14.22

Suppose a relation is stored in a B+-tree file organization. Suppose secondary indices store record identifiers that are pointers to records on disk.

  1. What would be the effect on the secondary indices if a node split happened in the file organization?

  2. What would be the cost of updating all affected records in a secondary index?

  3. How does using the search key of the file organization as a logical record identifier solve this problem?

  4. What is the extra cost due to the use of such logical record identifiers?

Suppose a relation is stored in a B+-tree file organization. Suppose secondary indices store record identifiers that are pointers to records on disk.

  1. What would be the effect on the secondary indices if a node split happened in the file organization?

If a node split happens on the file organization, there needs to be a corresponding change on the secondary index. The pointers to the records, where the records are the ones that are stored inside of the nodes that splitted, need to be updated.

  1. What would be the cost of updating all affected records in a secondary index?

It depends on the type of secondary index that we are using. Suppose our secondary index is a B+-tree, let \(h\) be height of our tree and \(n\) be the number of affected records.

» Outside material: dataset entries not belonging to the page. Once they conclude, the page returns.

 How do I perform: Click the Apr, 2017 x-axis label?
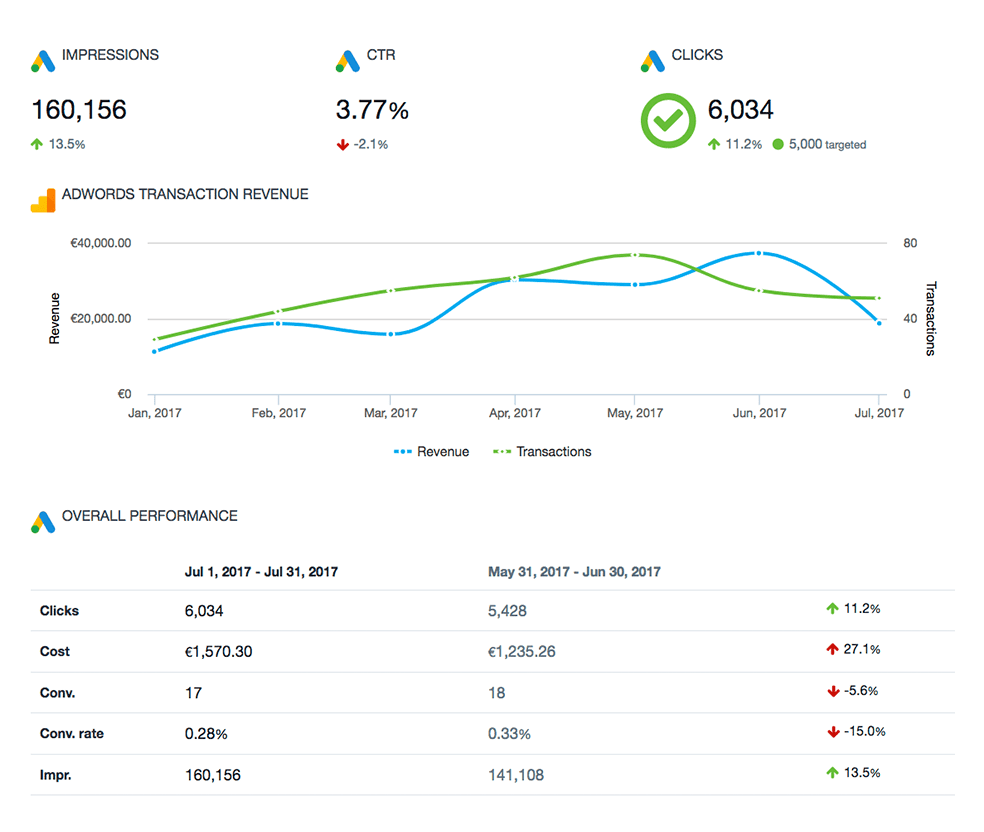514,413
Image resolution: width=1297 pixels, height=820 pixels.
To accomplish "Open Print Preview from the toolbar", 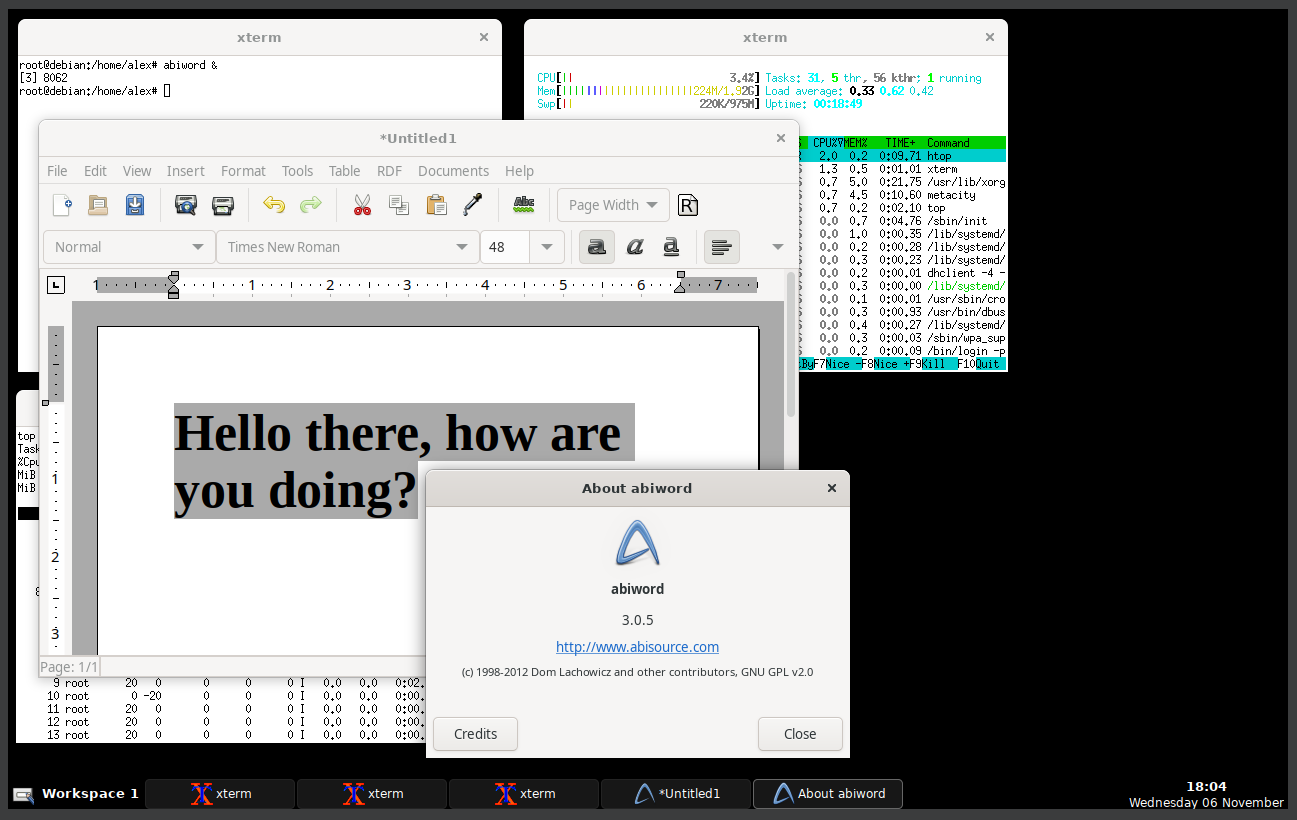I will click(185, 205).
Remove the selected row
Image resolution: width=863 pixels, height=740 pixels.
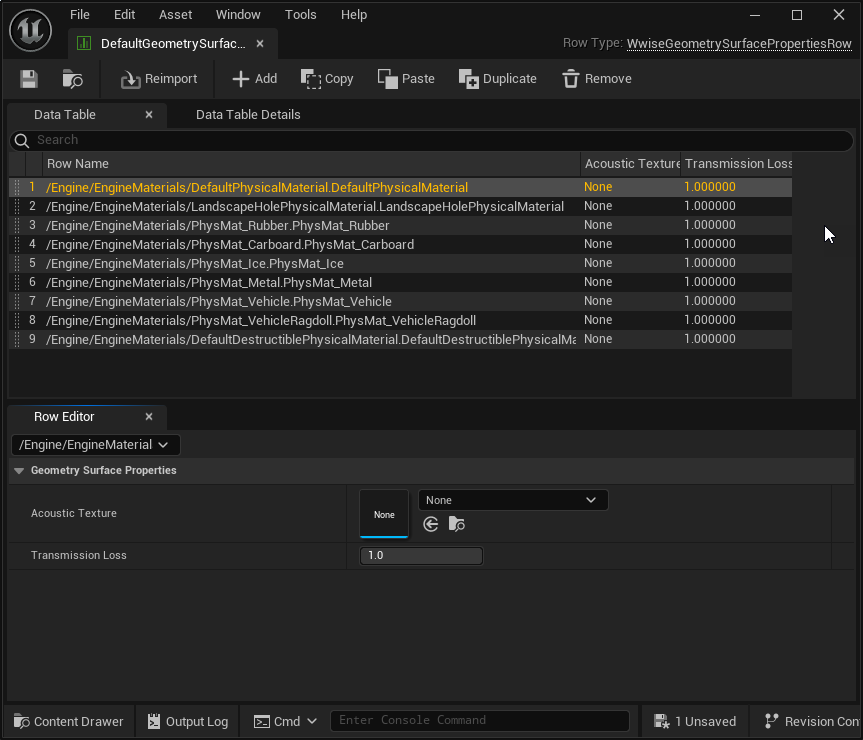596,79
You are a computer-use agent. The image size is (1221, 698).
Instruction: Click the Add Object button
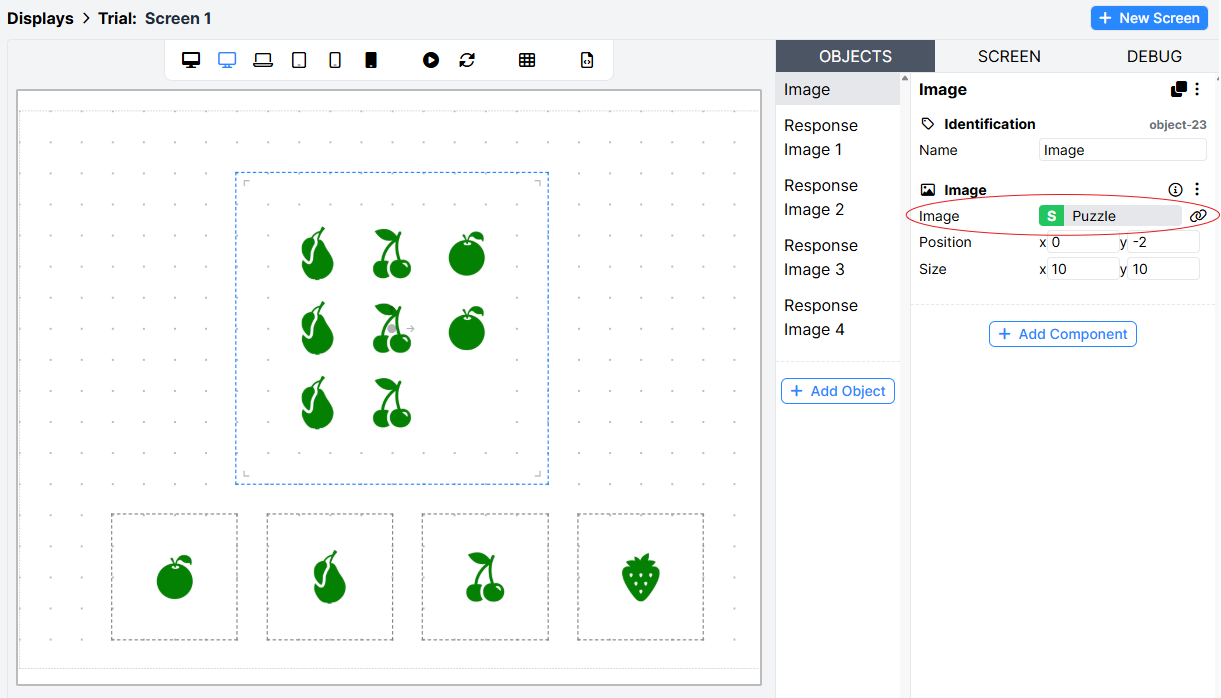(837, 391)
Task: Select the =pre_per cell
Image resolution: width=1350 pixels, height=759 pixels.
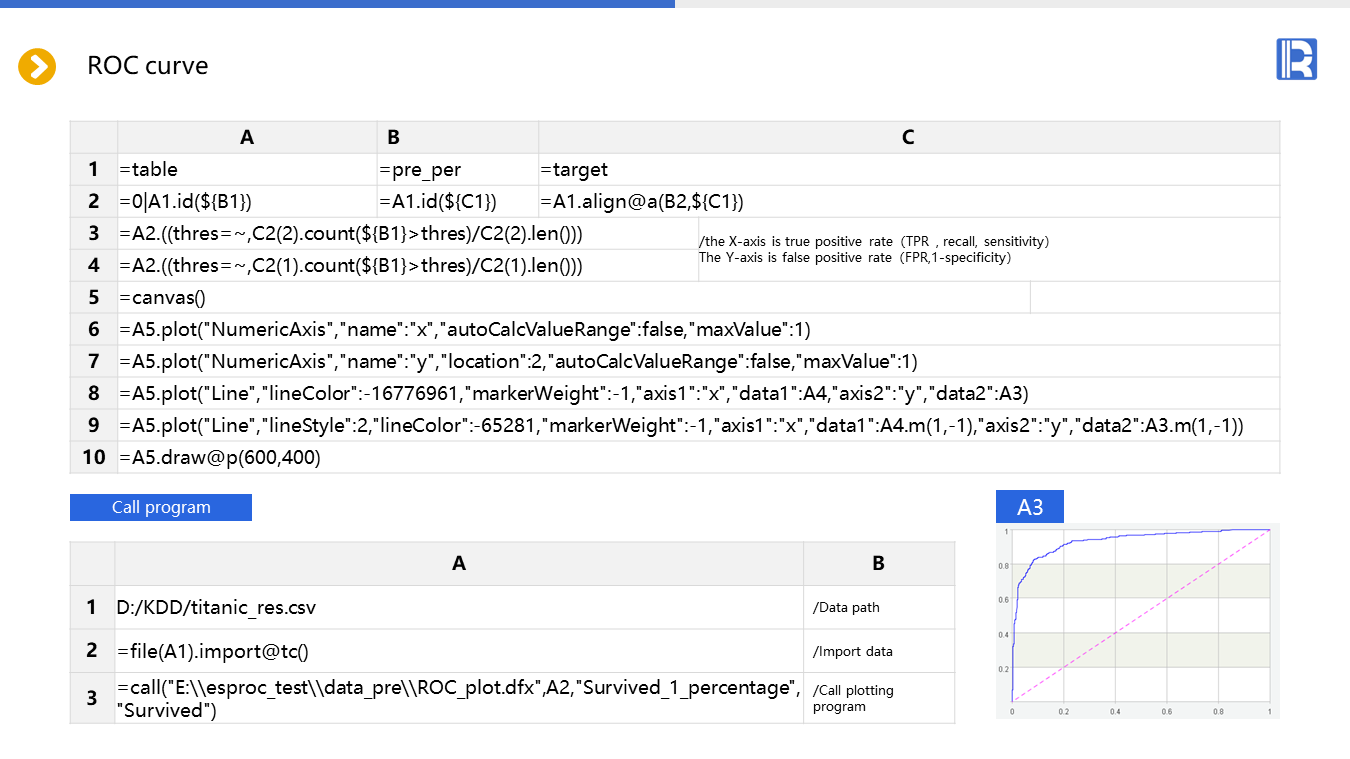Action: [x=457, y=169]
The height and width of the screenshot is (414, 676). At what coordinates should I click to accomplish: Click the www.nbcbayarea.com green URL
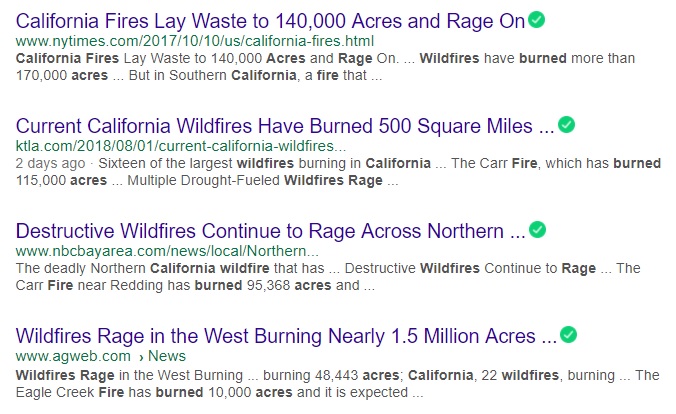click(x=167, y=251)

Then the cost of updating all affected records in this secondary index would be \(O(hn)\).

  1. How does using the search key of the file organization as a logical record identifier solve this problem?

If we use the search key of the file organization as a logical record identifier, then we don’t have make changes to the secondary-index when a node splits inside of the file organization.

There is a famous quote:-

“Every problem in Computer Science can be solved by another level of indirection. 😜”

  1. What is the extra cost due to the use of such logical record identifiers?

Let \(h_1\) be height of the secondary index (assuming our secondary index is a B+-tree).

Let \(h_2\) be height of the file organization.

When we perform a lookup using the secondary index: 1. If the secondary index uses record identifiers that are pointers to records on disk: \(O(h_1)\). 2. If the secondary index uses logical record indentifiers (search keys of the file organization): \(O(h_1 + h_2)\).